Work to be completed
Somewhere below, one line contains "This screenshot has" and a later line contains "Instruction: Click line". Output those two lines and everything between them exactly, and nothing else.

Data provided
**********
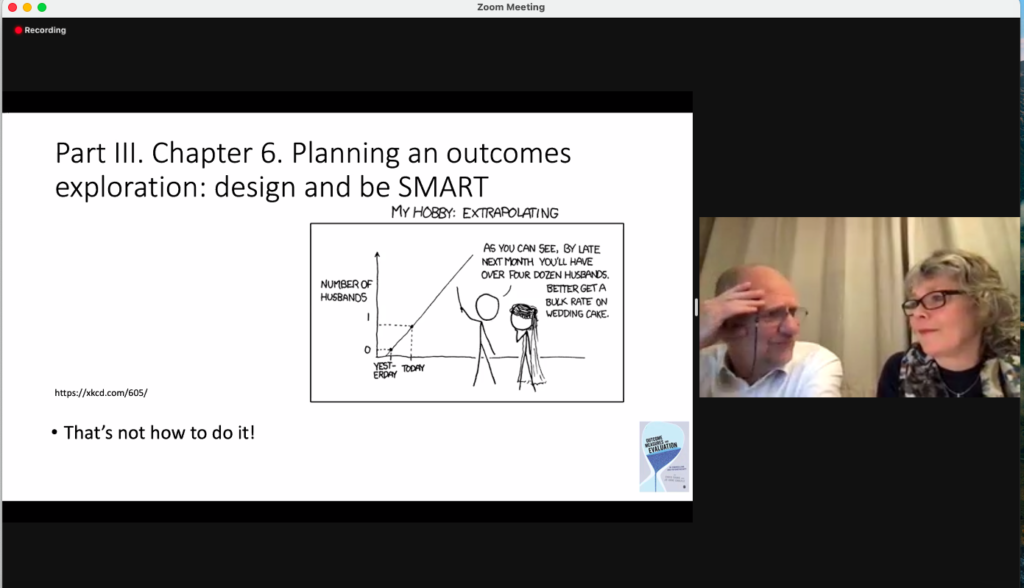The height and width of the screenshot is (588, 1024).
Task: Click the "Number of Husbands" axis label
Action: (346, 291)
**********
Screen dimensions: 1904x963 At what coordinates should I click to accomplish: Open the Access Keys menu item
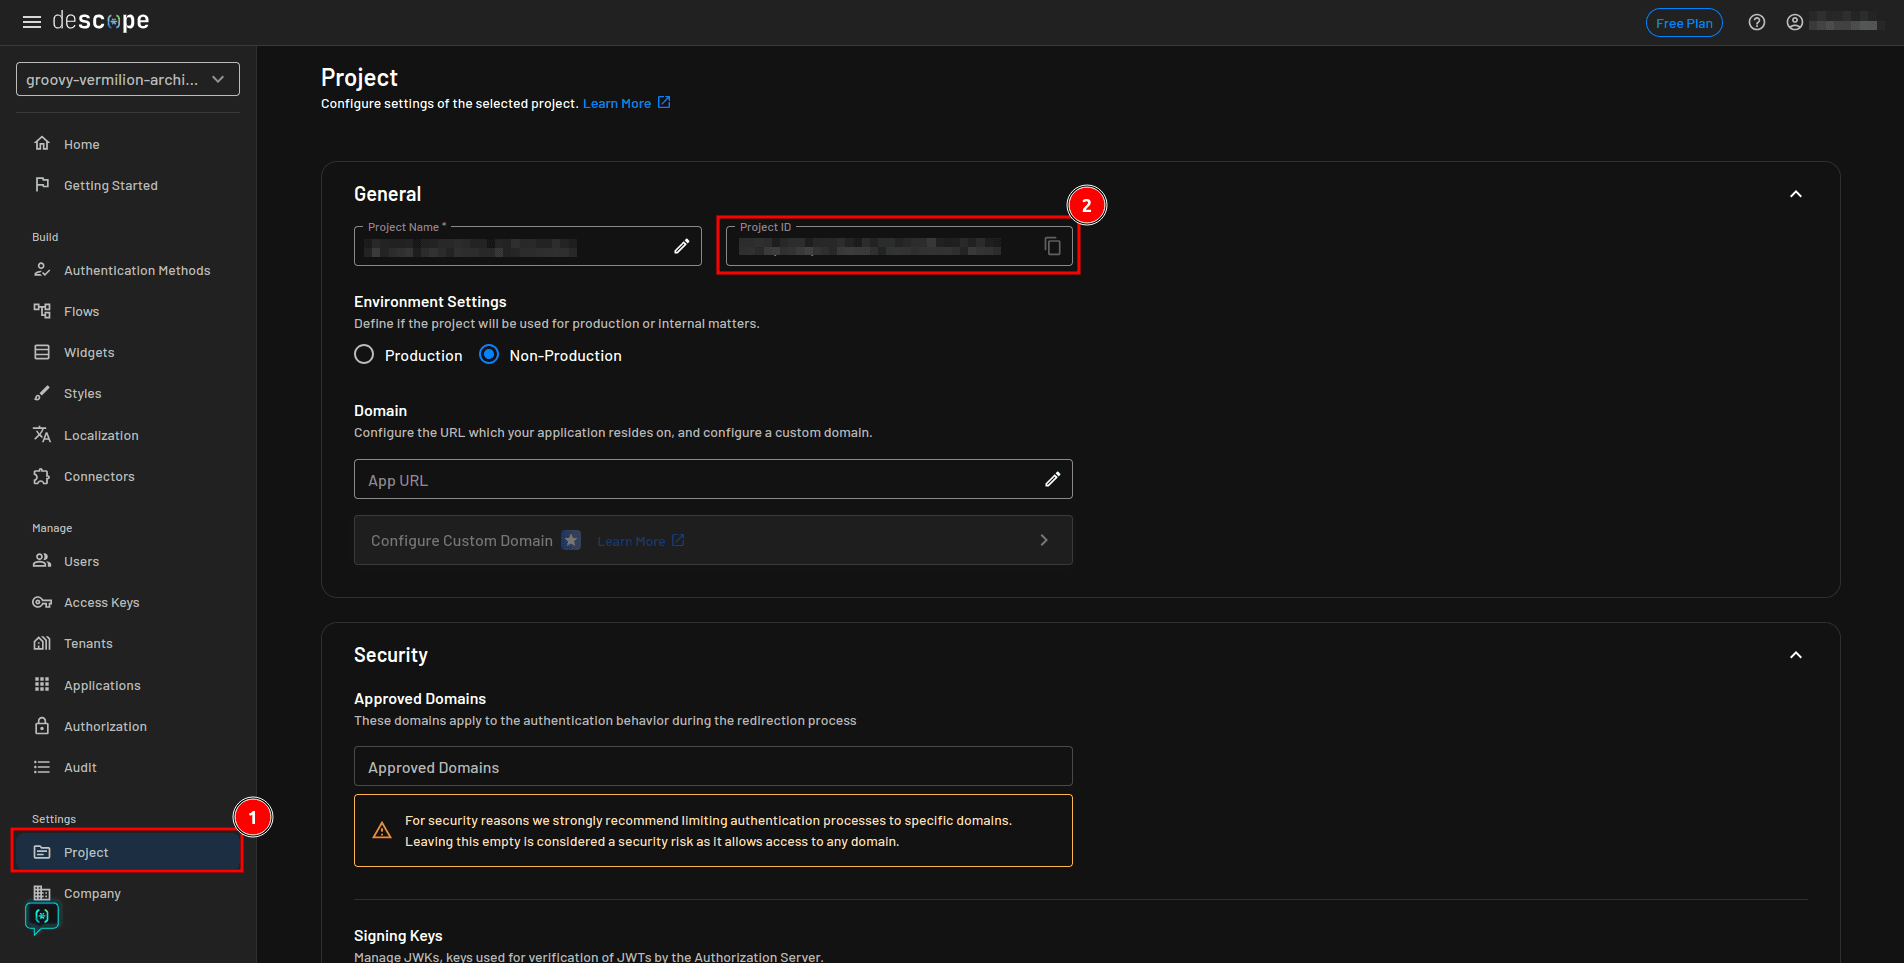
**********
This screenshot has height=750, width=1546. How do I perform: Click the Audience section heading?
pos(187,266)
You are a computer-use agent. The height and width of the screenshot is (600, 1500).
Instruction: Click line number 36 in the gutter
**********
Completed task
This screenshot has height=750, width=1546. How do I perform: Click the Audience section heading?
pos(187,266)
You are a computer-use agent. The height and width of the screenshot is (600, 1500).
Instruction: Click line number 36 in the gutter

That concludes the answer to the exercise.